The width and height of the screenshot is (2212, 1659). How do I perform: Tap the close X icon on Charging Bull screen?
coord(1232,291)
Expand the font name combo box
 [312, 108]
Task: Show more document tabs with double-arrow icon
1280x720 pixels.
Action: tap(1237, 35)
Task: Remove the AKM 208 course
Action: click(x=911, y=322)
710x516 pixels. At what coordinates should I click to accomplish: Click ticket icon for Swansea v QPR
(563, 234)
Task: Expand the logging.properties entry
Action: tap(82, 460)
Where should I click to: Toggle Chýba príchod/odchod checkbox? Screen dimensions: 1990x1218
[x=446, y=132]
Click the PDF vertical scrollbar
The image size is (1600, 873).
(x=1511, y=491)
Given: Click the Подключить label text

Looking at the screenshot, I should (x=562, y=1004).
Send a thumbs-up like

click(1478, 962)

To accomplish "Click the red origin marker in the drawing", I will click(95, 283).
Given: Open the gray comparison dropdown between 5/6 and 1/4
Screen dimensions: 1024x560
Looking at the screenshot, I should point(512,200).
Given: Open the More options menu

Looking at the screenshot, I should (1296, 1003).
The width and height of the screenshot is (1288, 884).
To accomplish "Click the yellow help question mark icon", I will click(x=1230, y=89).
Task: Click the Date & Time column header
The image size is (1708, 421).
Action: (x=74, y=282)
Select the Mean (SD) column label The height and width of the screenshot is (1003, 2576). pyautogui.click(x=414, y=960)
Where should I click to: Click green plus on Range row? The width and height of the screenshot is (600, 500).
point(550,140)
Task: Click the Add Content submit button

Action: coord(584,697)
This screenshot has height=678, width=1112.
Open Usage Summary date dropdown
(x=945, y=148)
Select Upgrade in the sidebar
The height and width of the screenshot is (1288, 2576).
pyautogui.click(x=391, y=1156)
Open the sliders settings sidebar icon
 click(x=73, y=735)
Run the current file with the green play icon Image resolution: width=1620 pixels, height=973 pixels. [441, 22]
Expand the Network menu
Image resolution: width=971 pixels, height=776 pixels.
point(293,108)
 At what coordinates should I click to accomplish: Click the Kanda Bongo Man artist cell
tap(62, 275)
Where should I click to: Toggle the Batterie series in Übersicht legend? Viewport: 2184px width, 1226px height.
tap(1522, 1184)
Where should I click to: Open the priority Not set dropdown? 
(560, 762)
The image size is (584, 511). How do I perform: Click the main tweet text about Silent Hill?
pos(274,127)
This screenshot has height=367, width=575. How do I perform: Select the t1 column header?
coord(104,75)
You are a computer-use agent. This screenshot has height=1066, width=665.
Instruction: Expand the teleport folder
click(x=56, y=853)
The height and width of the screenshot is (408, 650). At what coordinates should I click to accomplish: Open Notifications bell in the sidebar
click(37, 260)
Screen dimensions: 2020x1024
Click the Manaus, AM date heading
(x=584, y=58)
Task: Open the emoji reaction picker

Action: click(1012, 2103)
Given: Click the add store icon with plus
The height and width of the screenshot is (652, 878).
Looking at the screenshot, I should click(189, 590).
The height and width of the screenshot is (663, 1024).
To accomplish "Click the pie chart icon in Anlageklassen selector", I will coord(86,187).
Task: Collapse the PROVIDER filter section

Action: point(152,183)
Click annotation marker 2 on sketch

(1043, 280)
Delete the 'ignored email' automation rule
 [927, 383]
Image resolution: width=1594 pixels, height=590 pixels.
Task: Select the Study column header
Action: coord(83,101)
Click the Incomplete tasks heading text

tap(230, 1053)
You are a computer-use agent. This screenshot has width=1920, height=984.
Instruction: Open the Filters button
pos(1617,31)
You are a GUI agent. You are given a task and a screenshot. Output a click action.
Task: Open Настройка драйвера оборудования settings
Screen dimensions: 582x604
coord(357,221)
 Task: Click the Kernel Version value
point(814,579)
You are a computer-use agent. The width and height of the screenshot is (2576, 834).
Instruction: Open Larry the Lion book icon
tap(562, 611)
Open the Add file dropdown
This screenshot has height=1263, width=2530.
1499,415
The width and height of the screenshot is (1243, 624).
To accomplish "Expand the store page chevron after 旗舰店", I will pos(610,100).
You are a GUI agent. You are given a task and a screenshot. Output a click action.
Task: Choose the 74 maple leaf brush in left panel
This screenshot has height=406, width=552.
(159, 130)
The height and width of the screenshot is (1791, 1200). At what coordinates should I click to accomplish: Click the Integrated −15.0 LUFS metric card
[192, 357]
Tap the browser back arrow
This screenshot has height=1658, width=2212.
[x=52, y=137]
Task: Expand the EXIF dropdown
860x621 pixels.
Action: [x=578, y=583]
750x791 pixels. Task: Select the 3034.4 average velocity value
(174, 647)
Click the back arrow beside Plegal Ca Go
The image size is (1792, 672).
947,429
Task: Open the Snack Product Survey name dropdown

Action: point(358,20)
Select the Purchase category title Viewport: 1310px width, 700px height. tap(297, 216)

━━━━━━━━

[Direction] Scale the rows from the line containing "Task: Expand the EXIF dropdown" through the end of the rows, both ends included, by rewriting each of those lines, requests included, with every coordinate in the answers multiplied by 0.8 and rounded to a whole number, halves rounded up. Leave all numbers in the requests unchanged, and give only those lines.

[Result for this exercise]
Task: Expand the EXIF dropdown
860x621 pixels.
Action: [x=462, y=466]
750x791 pixels. Task: Select the 3034.4 average velocity value
(139, 518)
Click the back arrow beside Plegal Ca Go
The image size is (1792, 672).
758,343
Task: Open the Snack Product Survey name dropdown

Action: point(286,16)
Select the Purchase category title Viewport: 1310px width, 700px height. tap(238, 173)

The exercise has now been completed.